I will use fitting Y = X\beta as an example.
- Both X and Y are data.
- \beta is the parameter that I am trying to find.
- \mathcal{L}(\beta) is the log-likelihood function of the model
My goal is to find a value of \beta that maximizes \mathcal{L}(\beta).
I can use pymc3 to fit one replica of the model:
- Define one scalar prior R for \beta
- Give the theano operation for the log-likelihood \mathcal{L}(\beta) to NUTS.
- Run NUTS to sample \beta
Alternatively, I can use pymc3 to fit 10 replica of the model.
- The i^{\text{th}} replica is a Y = X\beta_{i} model with the same data X and Y.
- The ten priors R_{i} for the ten replicas have the same distribution.
- All ten replicas have the same log-likelihood function \mathcal{L}(\beta_{i})
- All ten replicas are independent. If I have a super-model that consists of all ten replicas, the log-likelihood function of the super-model is sum of log-likelihoods of all ten replicas, which is \mathcal{S}(\beta_{1}, \ldots, \beta_{10}) = \sum_{i} \mathcal{L}(\beta_{i}). This should be same as using an array of log-likelihoods (NUTS and array of log-likelihoods).
- Give the theano operation for the log-likelihood \mathcal{S}(\beta_{1}, \ldots, \beta_{10}) of the super-model to NUTS.

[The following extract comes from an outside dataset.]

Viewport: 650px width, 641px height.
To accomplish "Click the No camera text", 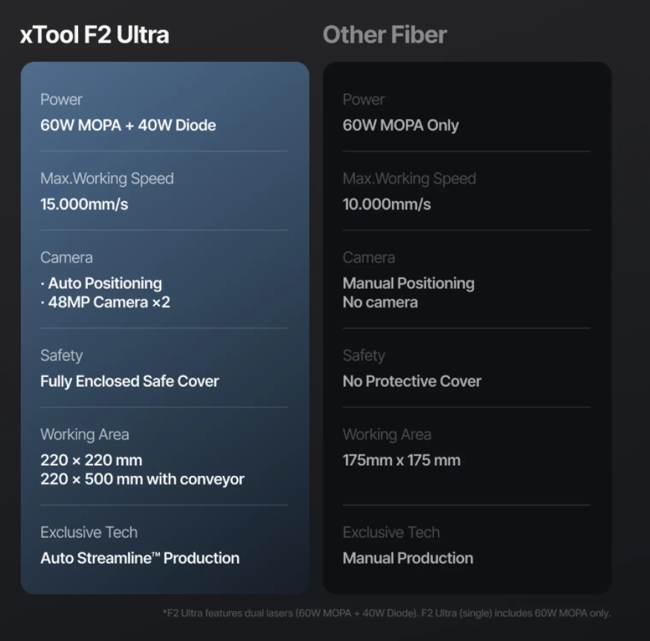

- Use NUTS to sample all ten \beta_{i} simultaneously.
- Combine the ten posterior distributions for all ten \beta_{i} to form one posterior distribution.
The end result should be same as fitting one replica of the model, except that I get a higher throughput. I plan to combine the matrix multiplication step in all the replicas into one big matrix multiplication step on the gpu.
Ok … NUTS doesn’t know this. The mass matrix would be 10^{2} times larger. Hopefully theano can schedule that on the gpu.